Сергей Коровин - Прощание с телом
А меня поразила догадка: Элла! Знакомое имя — вот что значит вовремя тяпнуть добрую стопку, она отлично прочищает мозги, — значит, это те, вчерашние безнадежные девки, я вспомнил их, и сегодня, кажется, уже видел: не то в холле пансионата, не то на базаре, не то в супермаркете — поселок-то маленький, только вчера их было трое. Или сколько? Не вижу! Держись, Шаляпин, у меня вылетели предохранители.
Борька вдруг заорал: «Стоп, стоп! Обождите, почему вы так говорите? Все только про него, а мне?» — «Ты менее счастливый, но счастливей, — успокоила его пухленькая. Ветер унес ее слова куда-то к водокачке, потом долго ничего не было слышно, кроме дождя, и наконец она снова где-то прорезалась: — Это у меня — груди, Шаляпин, — сказала она сильно изменившимся голосом, — парные органы. Я — самка млекопитающего».
Не дрейфь, Шаляпин, — мысленно поддержал я его, уже ясно понимая, кто перед нами, — пощупай ее снизу, посмотри, как там у них обстоит с этим делом: как у блядей или поперек? Ты классно придумал! Сделаем этих грязных шлюх! Жаль только, не вижу, где вторая.
И я повел в темноте рукой по краю стола. Сначала мне попалась зажигалка, потом вилка, огрызок булки, сигаретка, мокрое пятно. Я понюхал палец — оно пахло рыбой — вытер об шорты. И тут же обнаружил под столом чью-то холодную ногу, она была, как железная. Ага, подумал я, пройдемся по клавиатуре! Нога мгновенно покрылась гусиной кожей, редкие волоски поднялись дыбом. Я прикинул и определил, что моим достоянием оказалась правая ляжка — leg, вернее, ее часть, и все, потому что дальше было не достать, она было какой-то лошадиной длины, хотя на ощупь — совершенно блядиная, только твердая. Я, чисто машинально, стал за ней слегка ухаживать — поглаживать и потаскивать со значением. Еще какое-то время нога притворялась нечеловеческой, а потом завиляла и поехала в мою сторону, как отрезанная. Но странное дело, она уже уперлась коленом мне в яйца, а я все не мог дотянуться до ее конца, в смысле, начала — до того места, где она переходит, короче, где конец перспективы.
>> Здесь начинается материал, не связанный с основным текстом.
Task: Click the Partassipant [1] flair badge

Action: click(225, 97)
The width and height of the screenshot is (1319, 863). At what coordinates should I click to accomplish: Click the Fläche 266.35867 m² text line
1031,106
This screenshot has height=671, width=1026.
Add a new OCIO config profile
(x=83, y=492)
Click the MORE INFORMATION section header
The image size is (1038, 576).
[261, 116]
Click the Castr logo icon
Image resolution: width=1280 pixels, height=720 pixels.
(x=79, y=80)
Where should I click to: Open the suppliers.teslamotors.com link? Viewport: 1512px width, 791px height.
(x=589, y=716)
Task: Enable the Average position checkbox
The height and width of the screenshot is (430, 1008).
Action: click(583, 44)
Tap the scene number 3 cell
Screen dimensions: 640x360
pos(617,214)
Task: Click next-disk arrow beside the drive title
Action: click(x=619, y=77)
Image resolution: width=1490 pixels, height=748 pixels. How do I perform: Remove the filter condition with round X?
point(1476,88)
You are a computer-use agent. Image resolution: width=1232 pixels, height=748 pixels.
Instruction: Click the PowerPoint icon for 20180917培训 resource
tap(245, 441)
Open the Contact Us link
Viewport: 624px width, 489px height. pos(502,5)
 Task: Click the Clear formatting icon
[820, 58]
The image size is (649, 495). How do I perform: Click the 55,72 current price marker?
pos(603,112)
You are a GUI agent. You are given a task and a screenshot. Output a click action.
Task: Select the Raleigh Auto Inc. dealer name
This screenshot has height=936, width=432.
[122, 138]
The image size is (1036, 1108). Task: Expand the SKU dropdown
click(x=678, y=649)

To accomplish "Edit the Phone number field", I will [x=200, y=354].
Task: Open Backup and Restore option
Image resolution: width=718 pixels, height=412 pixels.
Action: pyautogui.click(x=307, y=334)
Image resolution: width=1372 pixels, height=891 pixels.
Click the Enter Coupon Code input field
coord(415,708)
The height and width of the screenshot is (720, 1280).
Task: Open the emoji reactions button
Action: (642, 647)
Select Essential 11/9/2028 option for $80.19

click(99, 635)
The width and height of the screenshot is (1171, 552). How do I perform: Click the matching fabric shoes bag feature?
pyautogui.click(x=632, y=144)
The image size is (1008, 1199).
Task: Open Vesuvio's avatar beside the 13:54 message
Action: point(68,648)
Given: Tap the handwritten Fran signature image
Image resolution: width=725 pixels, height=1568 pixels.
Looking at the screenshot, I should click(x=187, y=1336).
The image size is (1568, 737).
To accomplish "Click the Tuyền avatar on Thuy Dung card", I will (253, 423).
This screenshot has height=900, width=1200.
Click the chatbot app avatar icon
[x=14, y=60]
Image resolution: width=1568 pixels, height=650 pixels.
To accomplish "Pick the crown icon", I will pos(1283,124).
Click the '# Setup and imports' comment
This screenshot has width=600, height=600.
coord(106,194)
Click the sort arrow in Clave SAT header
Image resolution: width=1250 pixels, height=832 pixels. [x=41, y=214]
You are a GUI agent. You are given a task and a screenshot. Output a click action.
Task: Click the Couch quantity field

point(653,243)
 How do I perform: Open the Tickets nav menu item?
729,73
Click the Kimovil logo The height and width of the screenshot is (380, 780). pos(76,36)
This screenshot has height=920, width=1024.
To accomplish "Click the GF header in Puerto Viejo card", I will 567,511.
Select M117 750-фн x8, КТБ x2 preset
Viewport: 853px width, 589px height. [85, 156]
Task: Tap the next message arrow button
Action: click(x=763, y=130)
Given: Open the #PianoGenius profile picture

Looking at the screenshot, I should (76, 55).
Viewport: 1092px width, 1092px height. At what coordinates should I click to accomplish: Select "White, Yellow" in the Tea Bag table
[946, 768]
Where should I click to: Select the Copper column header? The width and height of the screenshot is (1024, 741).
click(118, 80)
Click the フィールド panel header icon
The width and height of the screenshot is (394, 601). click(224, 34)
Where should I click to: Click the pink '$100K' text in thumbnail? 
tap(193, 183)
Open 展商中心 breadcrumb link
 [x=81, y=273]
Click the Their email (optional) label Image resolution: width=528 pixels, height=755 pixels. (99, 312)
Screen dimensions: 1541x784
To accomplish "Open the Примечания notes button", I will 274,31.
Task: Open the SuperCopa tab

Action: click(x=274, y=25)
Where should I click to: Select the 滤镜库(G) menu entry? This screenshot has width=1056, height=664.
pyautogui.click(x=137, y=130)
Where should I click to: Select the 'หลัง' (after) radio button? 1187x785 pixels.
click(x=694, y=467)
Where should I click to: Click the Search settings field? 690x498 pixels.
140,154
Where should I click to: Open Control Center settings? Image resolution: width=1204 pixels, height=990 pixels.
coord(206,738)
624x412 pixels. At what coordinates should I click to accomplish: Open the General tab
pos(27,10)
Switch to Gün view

«Он упал мордой в салат, — откуда-то хихикнула шатенка. — Убери от него тарелку». — «Пусть так, — охрипшим голосом отозвалась ее длинная подружка, — не трогай его».
Нога оставалась ледяной, но сделалась какой-то пластилиновой, а с внутренней стороны и вовсе, как заливное, и на ней не было ни штанины, ни подола, ничего такого — никакой преграды, но я вязнул, проваливался в липкую мякоть, пальцы цедили какие-то холодные комки, чего-то кусочки, а тыльная сторона ладони обжигалась до боли невидимым черным источником высокой температуры. Сжигаемый любопытством, я поднял из тарелки один глаз.
Мой жест остался незамеченным: эта с этим о чем-то шептались, упершись лбами, а длинная, как и была в коричневом глухом свитере, отвернувшись, таращилась во тьму внешнюю и машинально жевала лавровый лист.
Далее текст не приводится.